Our School of Tropical Medicine is relatively new. It began in 2011. The goal is to create a North American equivalent to your wonderful Liverpool and London Schools of Tropical Medicine in the United Kingdom.
We're based in Houston, Texas. Our National School of Tropical Medicine is part of this extraordinary Texas Medical Center, which is really a 'medical city', maybe the world's first medical city that's comprised of over 60 institutions and a 100,000 employees who do everything big in Texas of course and that includes Baylor College of Medicine and Texas Children's Hospital. It also includes the MD Anderson Cancer Center. Our goal as the National School of Tropical Medicine is to harness the research and training strengths of this amazing Texas Medical Center to develop new technology for the diseases of poverty.
Today, we're going to be speaking about Chagas disease, which is one of 20 so-called neglected tropical diseases, or NTDs. This is a term and a framework that we helped develop in the early 2000s to refer to this group of tropical infections that are highly prevalent among the poor. They represent the most common afflictions of people living in poverty. They tend to be chronic and disabling conditions. I sometimes refer to them as the most important diseases you've never heard of and indeed that's a major subject of this course.

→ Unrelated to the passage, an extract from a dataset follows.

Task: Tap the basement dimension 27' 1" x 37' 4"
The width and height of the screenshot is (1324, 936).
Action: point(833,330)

An important element of these diseases, is they both occur in the setting of poverty, but they're also a self cause of poverty because of their debilitating effects on worker productivity, childhood development, and pregnancy outcome. On the right, I'm showing you a book I wrote beginning in the 2000s and now it's gone into its second edition, which you can refer to to get overviews of these neglected tropical diseases, including today's subject on Chagas disease. The book has also now been translated into Japanese.